My neighbor brings a giant crane the day
California shelter begins. Drops down a storage shed
And for days there is buzzing, and sawing, and screwing.
Bees hop in and out of the poppies; there’s cold wind
Some days in the lemon trees and other days the train
Braids hum with the freeway freight trucks.
I scrub my heels with a blue egg. Tar coats my feet
With tiny black balls, my hair comes clean with a whoosh
Of banana shampoo and lavender oil. You would think
Each day might become more credible, the shed growing
Eaves, the foot finally letting loose its ocean muck. But in the
Morning it’s again, the same avocado orchards visible
Stepping the mountain, the dying jasmine, the fretful gnats,
I clean my teeth, pare a fingernail, keep time the smash of grief.

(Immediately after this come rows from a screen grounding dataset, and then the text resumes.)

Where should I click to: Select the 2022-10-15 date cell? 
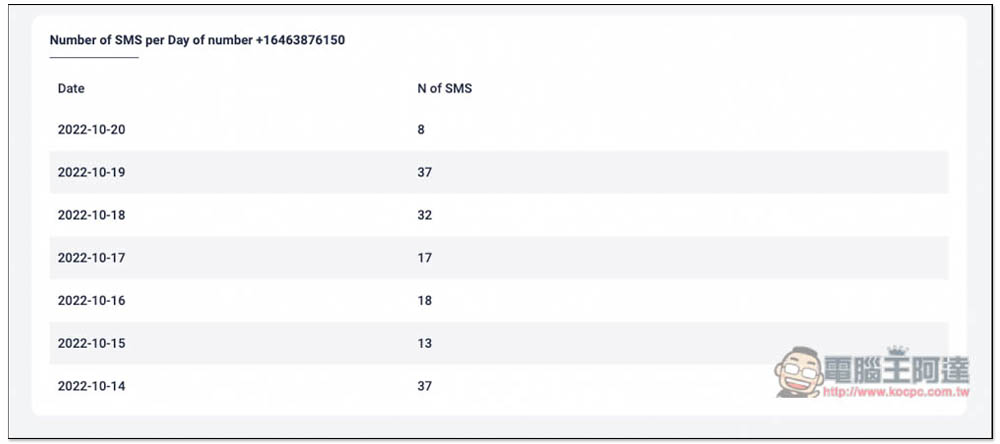click(91, 344)
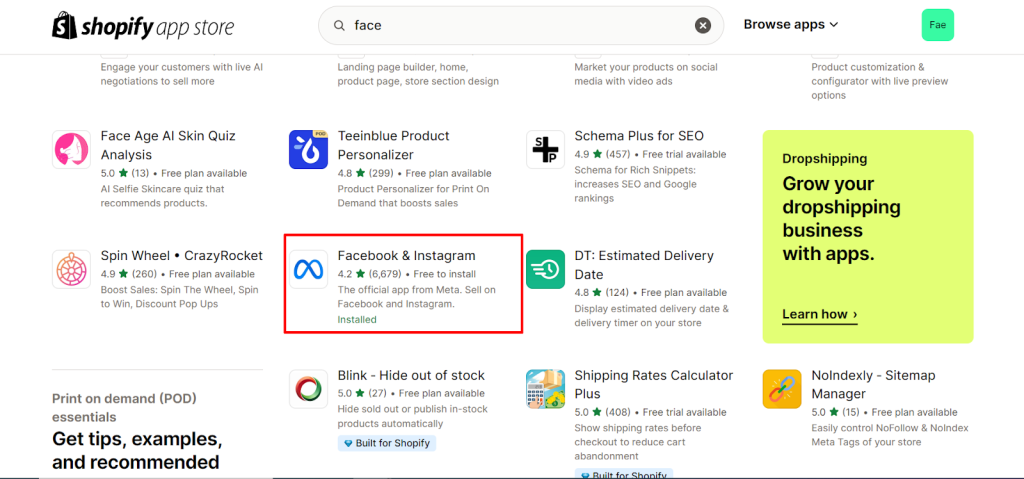Screen dimensions: 1024x479
Task: Click the Spin Wheel CrazyRocket icon
Action: 72,270
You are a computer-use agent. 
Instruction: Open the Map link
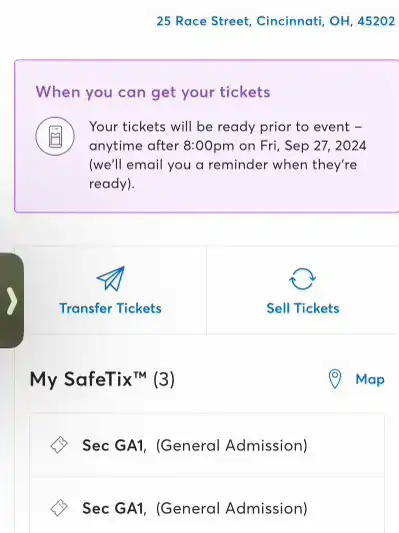370,379
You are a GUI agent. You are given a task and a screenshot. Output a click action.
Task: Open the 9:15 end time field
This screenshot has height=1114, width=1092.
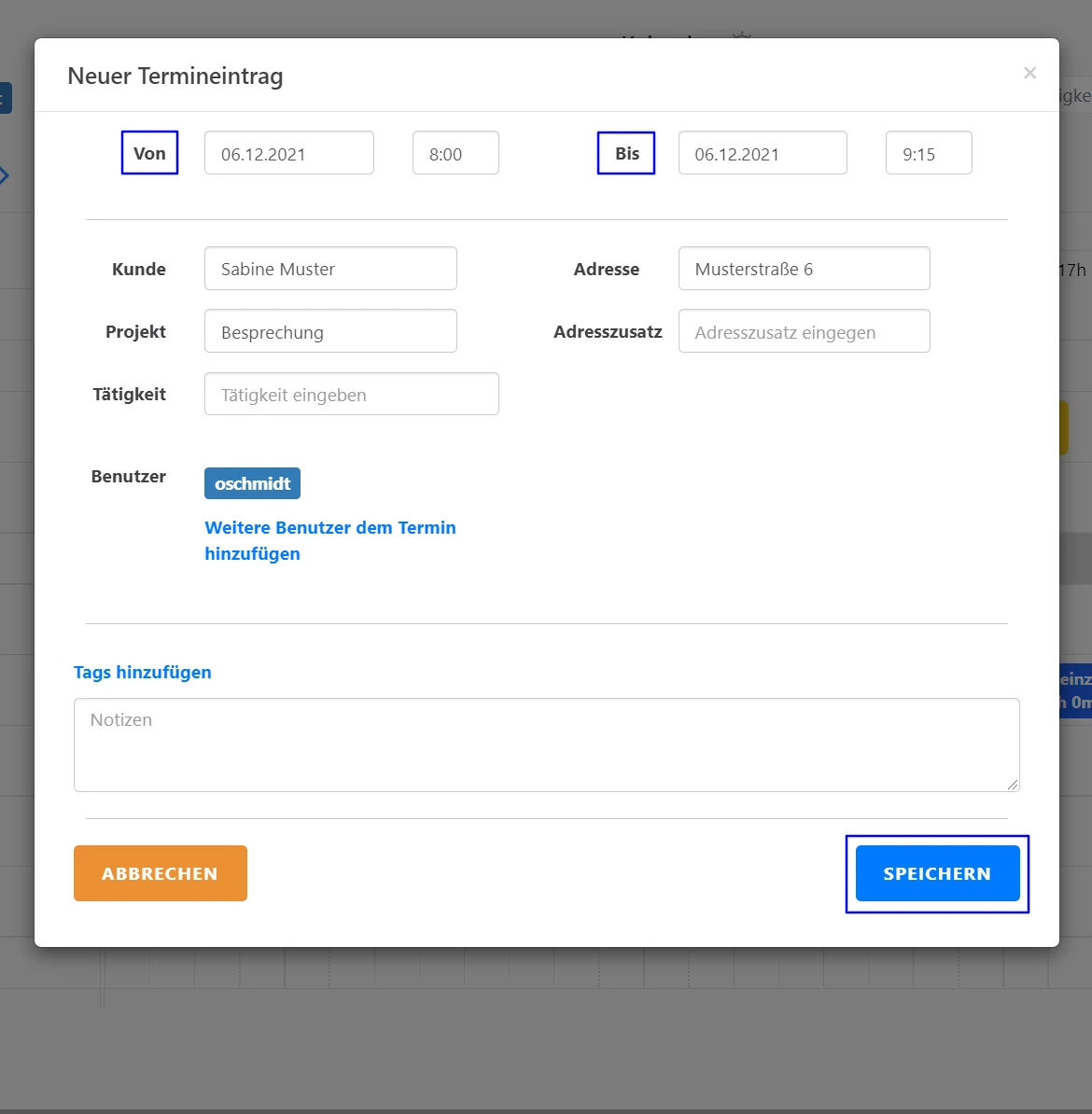[928, 153]
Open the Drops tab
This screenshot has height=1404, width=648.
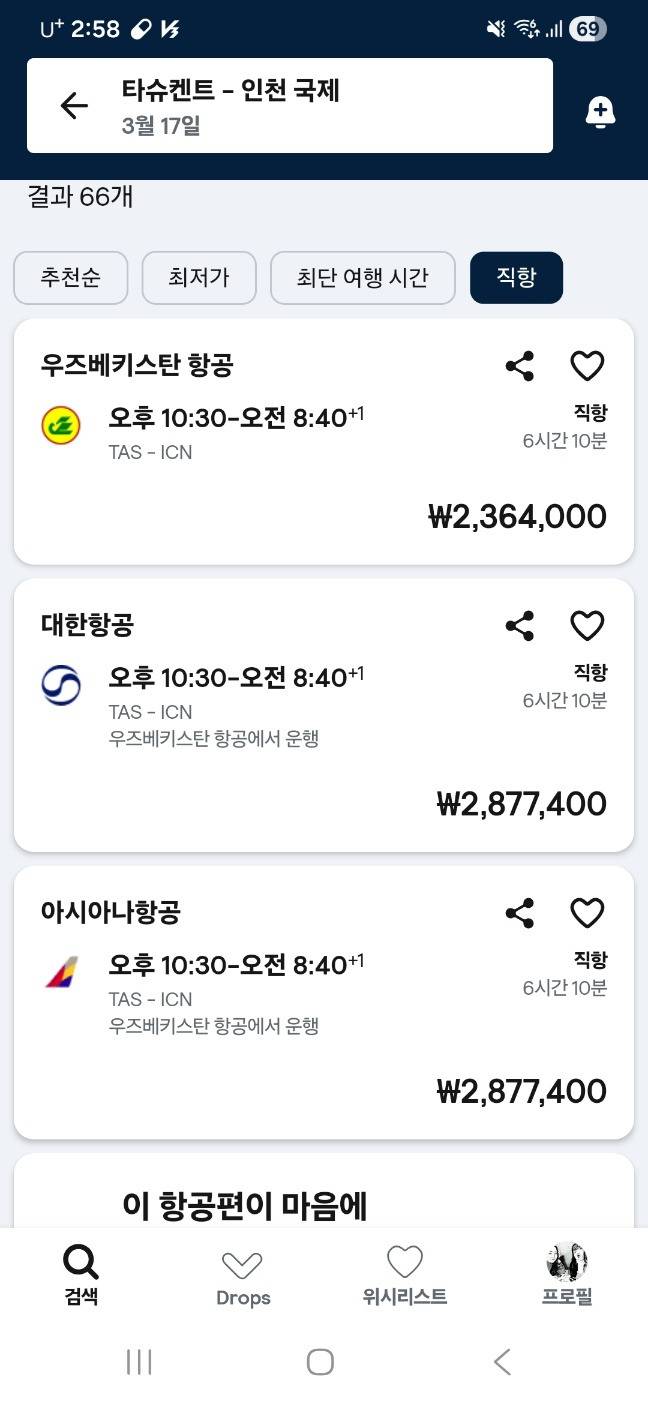tap(243, 1277)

The cardiologist tells me his father is home from surgery. He can’t sleep, I can’t sleep, it’s humid and still and Italy is far away. I’ve got my hands wrapped around a passed instant, he had bit my neck like I was a horse and all went still, I was put into creamery bowls of silence, Roman stone heaving through the walls, his diagram of the heart on a bookshelf, a sporting racket on the floor. I teach him words: avidity, trumpet flower, tempestuous. He walks me to F hospital on a tiny island, points to the cathedral where his parents married, laughs at the Italian I choose for cup. The artichokes are in season. They are closing the Swiss border. The cardiologist is not concerned: Wash your hands, he says. Each night birds scream over the botanical grounds. I hear them from bed, turn like a cold envelope one way, then differently, then each toe finding a hot garden, each careful safeness landsliding away.
*This title comes from George Eliot’s Middlemarch.